**Exercise:** From the first line onward, reproduce the records exactly; the final line to include is the one holding "1408x768 pixels.".

### Supplied data ###

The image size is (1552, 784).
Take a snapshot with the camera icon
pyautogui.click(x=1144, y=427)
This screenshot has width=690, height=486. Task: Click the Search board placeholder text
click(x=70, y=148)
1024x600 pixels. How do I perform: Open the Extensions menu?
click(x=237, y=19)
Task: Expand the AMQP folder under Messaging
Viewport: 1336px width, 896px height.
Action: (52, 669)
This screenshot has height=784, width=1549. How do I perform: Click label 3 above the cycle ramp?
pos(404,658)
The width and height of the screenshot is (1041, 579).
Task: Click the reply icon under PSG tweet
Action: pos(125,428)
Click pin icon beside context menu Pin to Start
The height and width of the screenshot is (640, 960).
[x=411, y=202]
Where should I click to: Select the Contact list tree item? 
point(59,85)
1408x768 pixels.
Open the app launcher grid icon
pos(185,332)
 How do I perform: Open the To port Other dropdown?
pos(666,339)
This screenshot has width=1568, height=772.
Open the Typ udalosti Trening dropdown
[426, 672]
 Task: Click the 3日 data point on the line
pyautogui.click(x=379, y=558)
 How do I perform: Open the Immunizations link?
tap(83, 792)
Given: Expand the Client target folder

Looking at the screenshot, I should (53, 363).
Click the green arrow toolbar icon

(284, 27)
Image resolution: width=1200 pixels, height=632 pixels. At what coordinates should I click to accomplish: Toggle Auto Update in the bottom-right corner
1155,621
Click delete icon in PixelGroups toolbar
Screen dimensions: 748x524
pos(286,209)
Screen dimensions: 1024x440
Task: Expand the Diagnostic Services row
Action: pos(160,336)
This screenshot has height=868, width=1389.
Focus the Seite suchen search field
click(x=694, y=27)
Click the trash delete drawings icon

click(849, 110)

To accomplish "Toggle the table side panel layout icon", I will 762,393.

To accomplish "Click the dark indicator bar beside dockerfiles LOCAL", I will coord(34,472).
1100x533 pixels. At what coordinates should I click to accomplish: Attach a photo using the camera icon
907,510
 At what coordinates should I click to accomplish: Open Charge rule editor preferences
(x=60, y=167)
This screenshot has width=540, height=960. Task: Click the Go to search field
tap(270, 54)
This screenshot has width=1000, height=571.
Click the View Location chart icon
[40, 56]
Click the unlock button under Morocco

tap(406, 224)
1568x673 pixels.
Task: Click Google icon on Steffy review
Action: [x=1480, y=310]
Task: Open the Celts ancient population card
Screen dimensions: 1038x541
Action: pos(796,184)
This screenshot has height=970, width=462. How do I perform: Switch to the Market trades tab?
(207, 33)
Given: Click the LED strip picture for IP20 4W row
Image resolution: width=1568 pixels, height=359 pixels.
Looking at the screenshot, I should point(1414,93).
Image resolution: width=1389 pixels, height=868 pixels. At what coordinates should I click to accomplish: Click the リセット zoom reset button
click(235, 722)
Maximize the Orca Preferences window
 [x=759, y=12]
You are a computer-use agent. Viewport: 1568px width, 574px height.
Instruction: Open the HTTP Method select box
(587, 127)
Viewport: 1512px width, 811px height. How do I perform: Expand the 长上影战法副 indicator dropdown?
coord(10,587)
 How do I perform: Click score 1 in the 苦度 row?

###

**Written solution:**
The image size is (1552, 784).
Take a snapshot with the camera icon
pyautogui.click(x=1144, y=427)
This screenshot has width=690, height=486. Task: Click the Search board placeholder text
click(x=70, y=148)
1024x600 pixels. How do I perform: Open the Extensions menu?
click(x=237, y=19)
Task: Expand the AMQP folder under Messaging
Viewport: 1336px width, 896px height.
Action: (52, 669)
This screenshot has height=784, width=1549. How do I perform: Click label 3 above the cycle ramp?
pos(404,658)
The width and height of the screenshot is (1041, 579).
Task: Click the reply icon under PSG tweet
Action: pos(125,428)
Click pin icon beside context menu Pin to Start
The height and width of the screenshot is (640, 960).
[x=411, y=202]
Where should I click to: Select the Contact list tree item? 
point(59,85)
1408x768 pixels.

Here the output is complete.